I wish I could sum up these big, complex feelings into small, simple sentences. But I can’t.
I don’t feel sad, per se - I don’t have any depression or mental health issues. I have a colourful life, a busy life, a loving relationship and a career which is fulfilling. The heaviness I feel, it’s more of a tiredness. A deep ache in the legs that carry me through my busy days, through my busy old life.
I don’t really want to be busy anymore.
Here’s a poem, “You Have To Try” by Wendy Cope. It sums my head up more than anything I could probably write, tonight.
“You have to try. You see the shrink.
You learn a lot. You read. You think.
You struggle to improve your looks.
You meet some men. You write some books.
You eat good food. You give up junk.
You do not smoke. You don’t get drunk.
You take up yoga, walk and swim.
And nothing works. The outlook’s grim.
You don’t know what to do. You cry.
You’re running out of things to try.
You blow your nose. You see the shrink.
You walk. You give up food and drink.
You fall in love. You make a plan.
You go to bed, because you can.
And nothing works. The outlooks grim.
You go to yoga, cry and swim.
You eat and drink. You give up looks.
You struggle to improve your books.
You cannot see the point. You sigh.
You do not smoke.
You have to try.”
Sometimes it feels like the world outside my head is so loud. The beeping cars, the shouty people with all their rage, the email and text alerts constantly lighting up in my hand. I try to sail over it all in my little ship of solitude. But sometimes the outside world leaks in, and I lose my ability to concentrate. The room I’m in feels too hot, I frantically try to open up the windows and let some beautiful, cold air in, but they’re jammed shut. It’s a total inability to relax. It’s been a couple of months of feeling like that.

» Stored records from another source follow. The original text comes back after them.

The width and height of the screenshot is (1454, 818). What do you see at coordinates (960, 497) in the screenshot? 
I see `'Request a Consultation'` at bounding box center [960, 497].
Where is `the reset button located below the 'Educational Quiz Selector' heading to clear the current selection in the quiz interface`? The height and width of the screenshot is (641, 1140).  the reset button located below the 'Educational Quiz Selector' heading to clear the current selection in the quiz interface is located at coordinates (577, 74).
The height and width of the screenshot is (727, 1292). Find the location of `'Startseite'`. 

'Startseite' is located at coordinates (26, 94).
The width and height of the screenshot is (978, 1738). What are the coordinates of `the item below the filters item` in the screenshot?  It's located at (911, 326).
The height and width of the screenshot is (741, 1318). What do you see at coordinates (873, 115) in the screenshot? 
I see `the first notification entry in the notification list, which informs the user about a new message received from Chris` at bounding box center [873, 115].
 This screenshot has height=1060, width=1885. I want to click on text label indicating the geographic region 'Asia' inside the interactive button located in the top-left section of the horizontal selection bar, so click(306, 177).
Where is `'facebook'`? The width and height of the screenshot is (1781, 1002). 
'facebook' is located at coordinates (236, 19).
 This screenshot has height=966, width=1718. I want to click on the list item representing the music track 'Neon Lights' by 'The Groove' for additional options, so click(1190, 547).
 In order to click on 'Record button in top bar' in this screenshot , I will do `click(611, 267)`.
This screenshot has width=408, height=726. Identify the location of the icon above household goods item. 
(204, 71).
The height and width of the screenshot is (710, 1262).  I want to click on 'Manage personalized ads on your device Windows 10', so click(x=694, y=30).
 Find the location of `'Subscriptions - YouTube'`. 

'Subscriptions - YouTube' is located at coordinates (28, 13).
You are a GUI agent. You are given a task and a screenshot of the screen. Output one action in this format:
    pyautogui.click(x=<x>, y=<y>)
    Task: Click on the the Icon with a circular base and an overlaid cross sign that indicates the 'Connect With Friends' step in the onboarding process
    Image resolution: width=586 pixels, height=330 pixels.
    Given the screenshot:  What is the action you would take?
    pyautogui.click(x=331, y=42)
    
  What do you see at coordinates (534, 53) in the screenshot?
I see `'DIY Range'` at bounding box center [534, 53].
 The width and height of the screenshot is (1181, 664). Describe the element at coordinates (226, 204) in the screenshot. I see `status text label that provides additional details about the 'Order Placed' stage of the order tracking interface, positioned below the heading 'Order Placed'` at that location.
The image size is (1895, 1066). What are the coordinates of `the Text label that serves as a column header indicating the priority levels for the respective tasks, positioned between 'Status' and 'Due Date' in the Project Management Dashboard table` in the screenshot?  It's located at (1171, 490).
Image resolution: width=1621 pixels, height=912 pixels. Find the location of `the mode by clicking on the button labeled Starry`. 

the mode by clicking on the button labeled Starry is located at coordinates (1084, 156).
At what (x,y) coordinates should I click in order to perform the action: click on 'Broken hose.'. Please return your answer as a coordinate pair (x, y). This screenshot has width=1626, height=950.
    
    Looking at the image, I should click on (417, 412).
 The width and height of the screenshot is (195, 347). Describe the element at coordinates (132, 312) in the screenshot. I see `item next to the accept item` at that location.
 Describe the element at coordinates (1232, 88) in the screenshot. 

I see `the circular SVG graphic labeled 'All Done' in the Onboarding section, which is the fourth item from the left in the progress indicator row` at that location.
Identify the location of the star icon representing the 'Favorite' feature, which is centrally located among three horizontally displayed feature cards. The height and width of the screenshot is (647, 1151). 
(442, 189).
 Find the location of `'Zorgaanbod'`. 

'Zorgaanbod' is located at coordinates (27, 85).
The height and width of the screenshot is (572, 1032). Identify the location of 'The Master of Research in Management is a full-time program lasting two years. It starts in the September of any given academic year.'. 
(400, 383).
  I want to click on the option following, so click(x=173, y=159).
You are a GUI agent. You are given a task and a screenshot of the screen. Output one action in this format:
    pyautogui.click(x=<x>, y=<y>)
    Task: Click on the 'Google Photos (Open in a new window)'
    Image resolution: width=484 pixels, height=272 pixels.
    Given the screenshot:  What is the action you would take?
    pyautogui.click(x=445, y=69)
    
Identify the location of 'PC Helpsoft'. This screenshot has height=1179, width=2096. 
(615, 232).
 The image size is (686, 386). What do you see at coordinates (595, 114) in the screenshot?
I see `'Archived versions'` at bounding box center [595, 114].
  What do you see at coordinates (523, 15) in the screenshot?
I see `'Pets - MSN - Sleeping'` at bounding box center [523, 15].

There aren’t any answers for dealing with the big, heavy rocks that we carry, but I like to think the following is pretty close:
“Find meaning. Distinguish melancholy from sadness. Go out for a walk. It doesn’t have to be a romantic walk in the park, or spring at its most spectacular moment, or flowers and smells and outstanding poetical imagery smoothly transferring you into another world. It doesn’t have to be a walk during which you’ll have multiple life epiphanies and discover meanings no other brain ever managed to encounter. Do not be afraid of spending quality time by yourself. Find meaning, or don’t find meaning, but ‘steal’ some time and give it freely and exclusively to your own self. Opt for privacy and solitude. That doesn’t make you antisocial or cause you to reject the rest of the world. But you need to breathe. And you need to be.” - Albert Camus
Over and out, from one chaotic mind to another.